Action item: All the records below must be returned exactly as they stand.

Excerpted records:
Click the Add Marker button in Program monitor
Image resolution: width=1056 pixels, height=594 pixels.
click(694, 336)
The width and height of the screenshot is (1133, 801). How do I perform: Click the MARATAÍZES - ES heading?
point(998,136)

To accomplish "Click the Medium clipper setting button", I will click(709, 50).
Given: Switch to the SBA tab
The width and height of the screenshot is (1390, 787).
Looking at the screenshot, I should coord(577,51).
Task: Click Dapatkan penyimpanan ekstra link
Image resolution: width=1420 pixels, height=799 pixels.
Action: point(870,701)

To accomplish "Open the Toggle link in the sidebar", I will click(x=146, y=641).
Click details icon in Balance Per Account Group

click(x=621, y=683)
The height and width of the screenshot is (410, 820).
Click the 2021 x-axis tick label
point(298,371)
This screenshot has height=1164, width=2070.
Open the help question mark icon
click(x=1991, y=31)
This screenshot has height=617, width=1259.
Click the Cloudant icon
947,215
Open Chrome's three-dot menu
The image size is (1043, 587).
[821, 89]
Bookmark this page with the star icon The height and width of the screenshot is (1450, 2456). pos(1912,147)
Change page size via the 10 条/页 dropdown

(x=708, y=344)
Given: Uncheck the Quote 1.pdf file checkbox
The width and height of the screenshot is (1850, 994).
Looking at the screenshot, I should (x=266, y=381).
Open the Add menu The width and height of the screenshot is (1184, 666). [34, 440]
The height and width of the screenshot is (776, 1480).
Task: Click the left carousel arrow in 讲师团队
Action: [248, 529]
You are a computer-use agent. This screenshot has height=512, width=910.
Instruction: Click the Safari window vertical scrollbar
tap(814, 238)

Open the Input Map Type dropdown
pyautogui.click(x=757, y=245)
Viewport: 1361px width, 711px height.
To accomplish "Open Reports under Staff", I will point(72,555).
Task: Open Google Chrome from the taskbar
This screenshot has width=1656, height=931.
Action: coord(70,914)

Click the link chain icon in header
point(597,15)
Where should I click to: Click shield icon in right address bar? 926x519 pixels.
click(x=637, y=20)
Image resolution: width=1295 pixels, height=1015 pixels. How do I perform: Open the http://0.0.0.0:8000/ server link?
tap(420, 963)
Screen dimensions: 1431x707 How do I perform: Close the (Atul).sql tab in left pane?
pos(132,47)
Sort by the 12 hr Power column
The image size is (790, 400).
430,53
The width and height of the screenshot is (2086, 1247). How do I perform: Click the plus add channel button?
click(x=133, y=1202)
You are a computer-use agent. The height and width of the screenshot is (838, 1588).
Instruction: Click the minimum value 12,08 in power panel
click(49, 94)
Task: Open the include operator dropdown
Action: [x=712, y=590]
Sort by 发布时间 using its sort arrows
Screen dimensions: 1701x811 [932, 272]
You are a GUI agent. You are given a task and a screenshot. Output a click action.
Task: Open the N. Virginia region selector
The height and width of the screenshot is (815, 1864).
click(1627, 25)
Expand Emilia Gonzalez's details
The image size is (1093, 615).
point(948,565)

Solution for this task:
Click the Add Marker button in Program monitor
Image resolution: width=1056 pixels, height=594 pixels.
click(694, 336)
The width and height of the screenshot is (1133, 801). How do I perform: Click the MARATAÍZES - ES heading?
point(998,136)

To accomplish "Click the Medium clipper setting button", I will click(709, 50).
Given: Switch to the SBA tab
The width and height of the screenshot is (1390, 787).
Looking at the screenshot, I should coord(577,51).
Task: Click Dapatkan penyimpanan ekstra link
Image resolution: width=1420 pixels, height=799 pixels.
Action: point(870,701)

To accomplish "Open the Toggle link in the sidebar", I will click(x=146, y=641).
Click details icon in Balance Per Account Group

click(x=621, y=683)
The height and width of the screenshot is (410, 820).
Click the 2021 x-axis tick label
point(298,371)
This screenshot has height=1164, width=2070.
Open the help question mark icon
click(x=1991, y=31)
This screenshot has height=617, width=1259.
Click the Cloudant icon
947,215
Open Chrome's three-dot menu
The image size is (1043, 587).
[821, 89]
Bookmark this page with the star icon The height and width of the screenshot is (1450, 2456). pos(1912,147)
Change page size via the 10 条/页 dropdown

(x=708, y=344)
Given: Uncheck the Quote 1.pdf file checkbox
The width and height of the screenshot is (1850, 994).
Looking at the screenshot, I should (x=266, y=381).
Open the Add menu The width and height of the screenshot is (1184, 666). [34, 440]
The height and width of the screenshot is (776, 1480).
Task: Click the left carousel arrow in 讲师团队
Action: [248, 529]
You are a computer-use agent. This screenshot has height=512, width=910.
Instruction: Click the Safari window vertical scrollbar
tap(814, 238)

Open the Input Map Type dropdown
pyautogui.click(x=757, y=245)
Viewport: 1361px width, 711px height.
To accomplish "Open Reports under Staff", I will point(72,555).
Task: Open Google Chrome from the taskbar
This screenshot has width=1656, height=931.
Action: coord(70,914)

Click the link chain icon in header
point(597,15)
Where should I click to: Click shield icon in right address bar? 926x519 pixels.
click(x=637, y=20)
Image resolution: width=1295 pixels, height=1015 pixels. How do I perform: Open the http://0.0.0.0:8000/ server link?
tap(420, 963)
Screen dimensions: 1431x707 How do I perform: Close the (Atul).sql tab in left pane?
pos(132,47)
Sort by the 12 hr Power column
The image size is (790, 400).
430,53
The width and height of the screenshot is (2086, 1247). How do I perform: Click the plus add channel button?
click(x=133, y=1202)
You are a computer-use agent. The height and width of the screenshot is (838, 1588).
Instruction: Click the minimum value 12,08 in power panel
click(49, 94)
Task: Open the include operator dropdown
Action: [x=712, y=590]
Sort by 发布时间 using its sort arrows
Screen dimensions: 1701x811 [932, 272]
You are a GUI agent. You are given a task and a screenshot. Output a click action.
Task: Open the N. Virginia region selector
The height and width of the screenshot is (815, 1864).
click(1627, 25)
Expand Emilia Gonzalez's details
The image size is (1093, 615).
point(948,565)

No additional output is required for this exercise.